IELTS Writing Task 2 Model Essay (Opinion): Curfews for Teenagers

hustlers_admin

hustlers_admin

30 Apr 2026  •  4 min read

Hustlers IELTS | Cambridge IELTS 13 (General Training Test 1) | Band 7–9 Opinion Essay

This is an opinion question, so don’t overcomplicate it.

You’re not being asked to “discuss both sides.” You’re being asked:

  • What do you think about teenage curfews?

A high-band answer will:

  • take a clear stance immediately
  • give 2–3 strong reasons
  • show awareness of real-world consequences
  • suggest realistic alternatives (briefly)

The Task

In some areas of the US, a ‘curfew’ is imposed, in which teenagers are not allowed to be out of doors after a particular time at night unless they are accompanied by an adult.

What is your opinion about this?
(Cambridge IELTS Book 13, Test 1 – General Training)

The Strong Position (Clear and Defensible)

A confident position is:

Curfews are a blunt, heavy-handed policy that creates harm, especially for vulnerable families, and there are better ways to reduce youth crime.

That gives you a clear direction and strong paragraph themes.

Band 7–9 Model Essay

Ever since the 1990s, more and more cities in the USA have introduced night-time curfews for children in a bid to reduce youth crime. I personally feel that this heavy-handed solution is likely to create more problems than it solves.

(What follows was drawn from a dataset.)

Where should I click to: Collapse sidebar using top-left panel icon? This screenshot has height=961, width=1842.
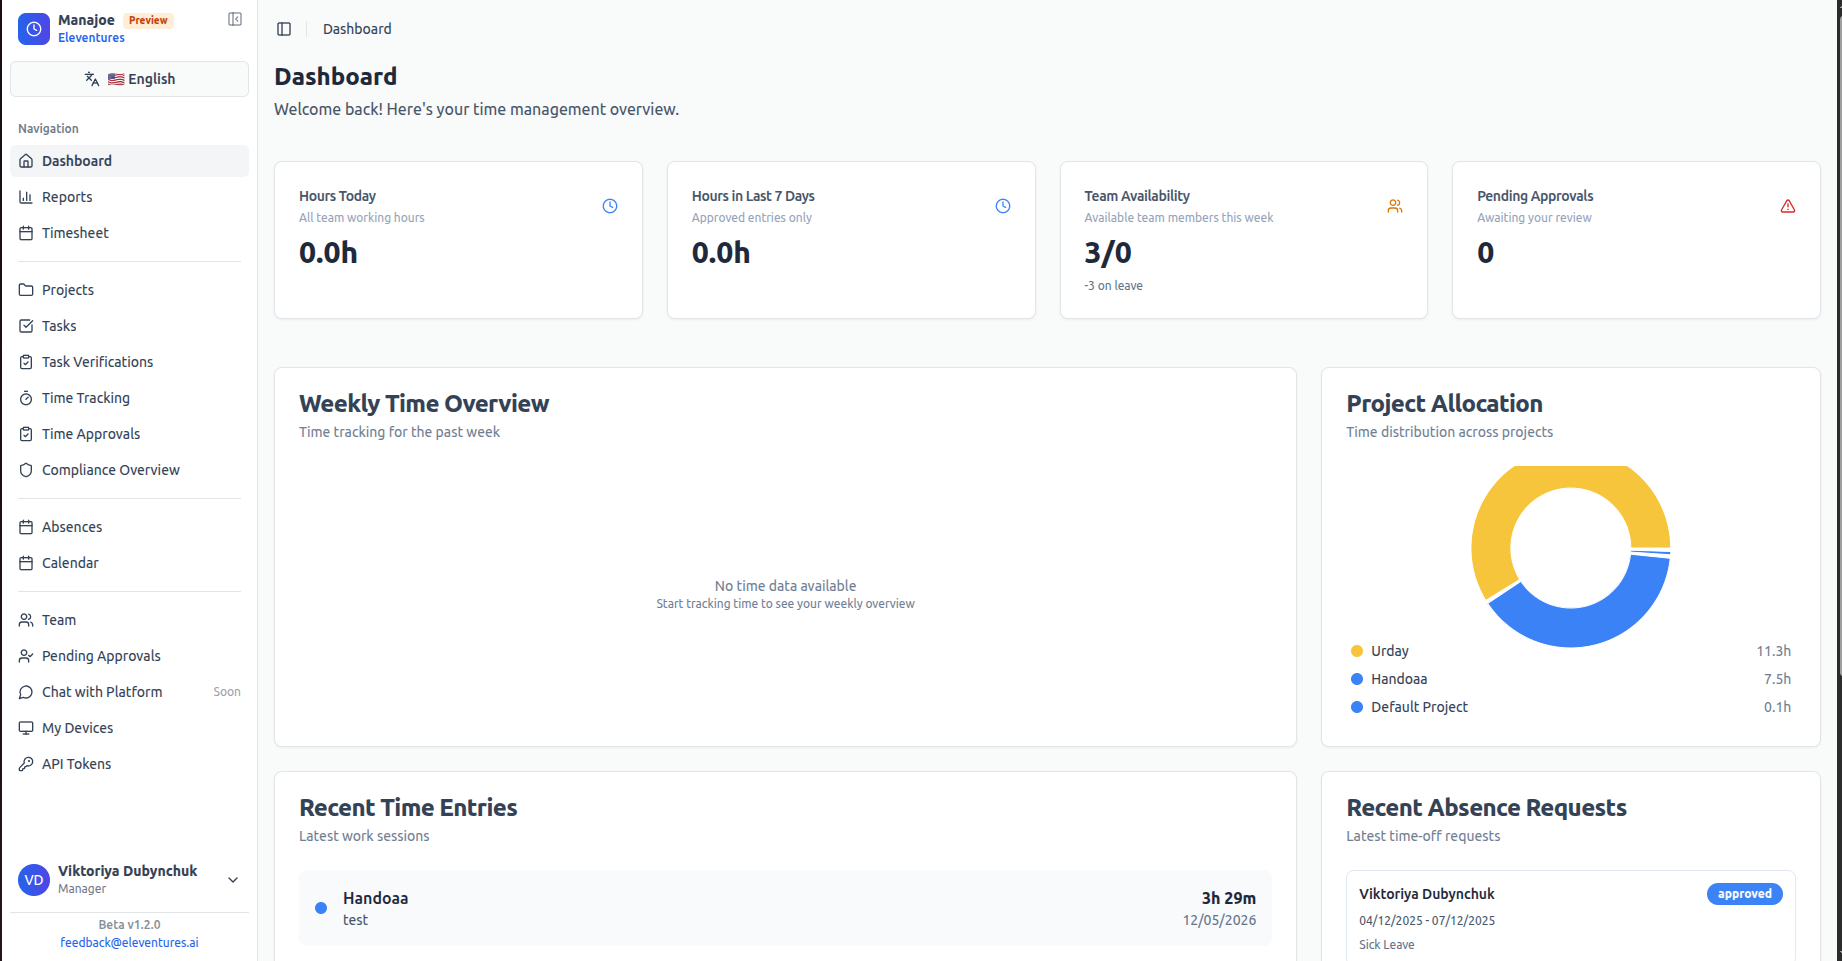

The main problem, I feel, is that it draws children into the criminal justice system unnecessarily. Simply being caught out on the street late at night is enough to subject young people to police questioning, court appearances, fines and a criminal record. This process is only going to alienate young people, and make them less likely to trust the police in the future. If the authorities are serious about keeping youngsters out of criminal activity, constructive engagement is preferable to alienation.

Curfews also discriminate against low income households. Parents may have to work two jobs, one in the day, one in the evening, in order to pay the bills, and so they are not in a position to supervise their children after dark. This means that curfews disproportionately target families on a low income, rather than crime itself, and simply adds to a feeling of alienation and persecution for these households.

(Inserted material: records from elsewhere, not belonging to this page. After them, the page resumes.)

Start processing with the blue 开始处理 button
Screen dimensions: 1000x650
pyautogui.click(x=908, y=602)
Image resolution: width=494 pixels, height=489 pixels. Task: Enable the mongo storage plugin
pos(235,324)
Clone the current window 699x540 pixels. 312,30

Overall, I feel that curfews are a tremendously blunt and short-sighted approach to the problem of youth crime, and there are better ways to deal with it, such as education, initiatives aimed at keeping young people out of trouble, and investment in community facilities. Of course, these are all more expensive than curfews, but they are also more likely to have a real impact.

(255 words)

Why This Essay Scores High

1) It takes a clear position from the start

“I personally feel…” + “heavy-handed solution” makes the stance obvious.

2) The arguments are specific and realistic

Instead of vague claims, it shows consequences:

  • police questioning
  • court appearances
  • fines
  • criminal record
  • long-term distrust of authorities

This is strong Task Response.

3) It includes a fairness argument (very effective in IELTS)

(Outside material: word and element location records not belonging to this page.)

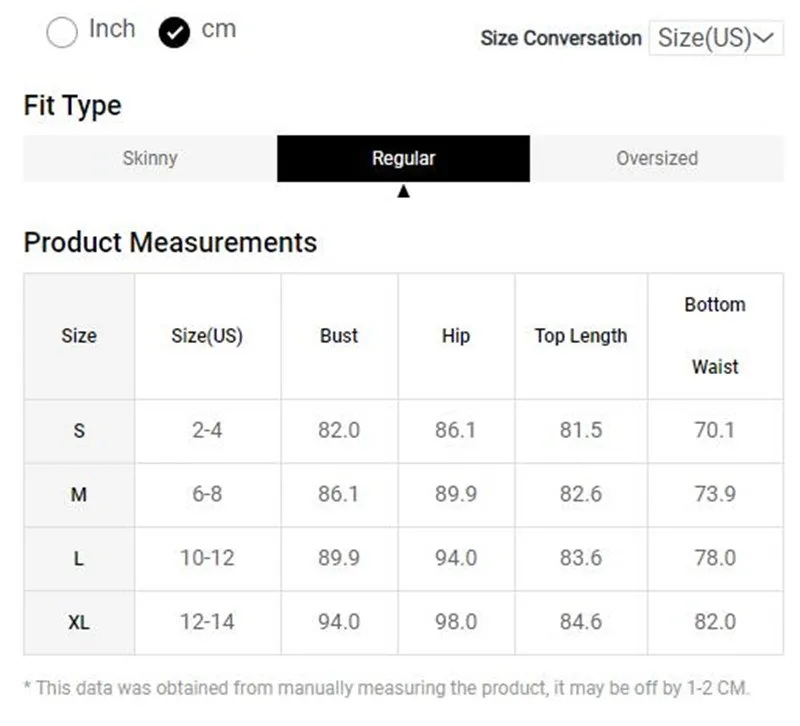Click the Top Length column header
Image resolution: width=800 pixels, height=726 pixels.
pyautogui.click(x=581, y=336)
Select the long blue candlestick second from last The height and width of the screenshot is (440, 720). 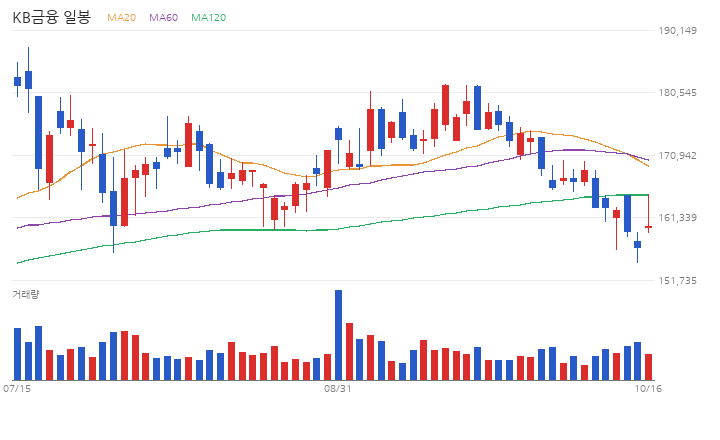coord(627,214)
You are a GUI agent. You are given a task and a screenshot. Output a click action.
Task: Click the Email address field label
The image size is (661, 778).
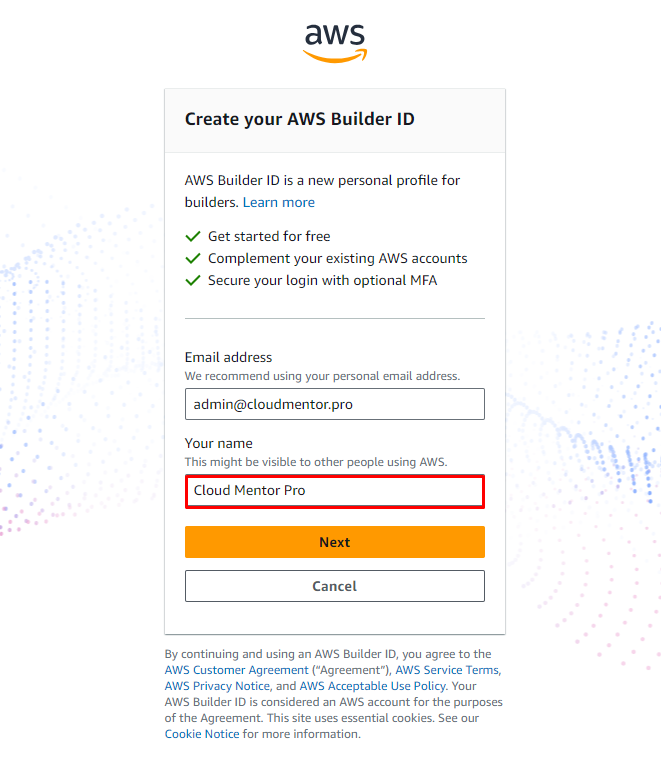pos(228,357)
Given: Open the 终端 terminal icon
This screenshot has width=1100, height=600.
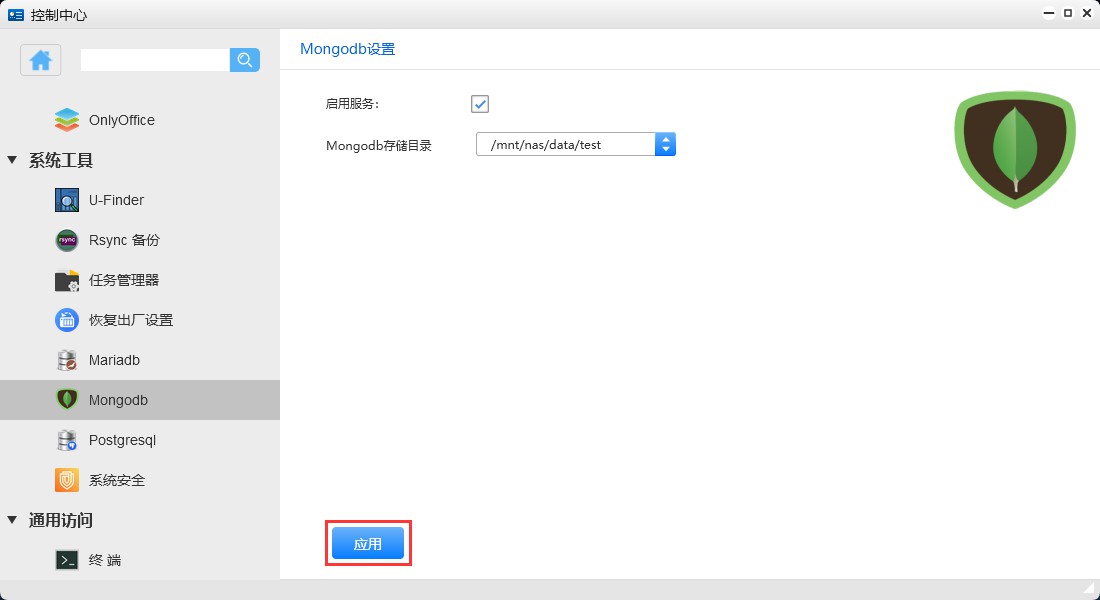Looking at the screenshot, I should (x=66, y=560).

The essay highlights unequal impact:

  • low-income parents working evening jobs
  • inability to supervise
  • policy targets poverty more than crime

That’s a sophisticated line of reasoning.

4) It proposes alternatives without turning into a “solutions essay”

Education, youth initiatives, community investment—mentioned briefly but effectively.

High-Value Vocabulary & Collocations to Reuse

  • a curfew is imposed
  • in a bid to reduce
  • heavy-handed solution
  • create more problems than it solves
  • draws children into the criminal justice system
  • subject young people to
  • police questioning / court appearances / fines
  • a criminal record
  • alienate young people
  • trust the police
  • constructive engagement
  • discriminate against low-income households
  • pay the bills
  • not in a position to
  • after dark
  • disproportionately target
  • a blunt and short-sighted approach
  • investment in community facilities
  • have a real impact

Hustlers IELTS Final Word

  • Curfew essays are easy to score high on if you do one thing: stop being vague.
  • Be direct. Show real consequences. Show who gets harmed. Offer better alternatives.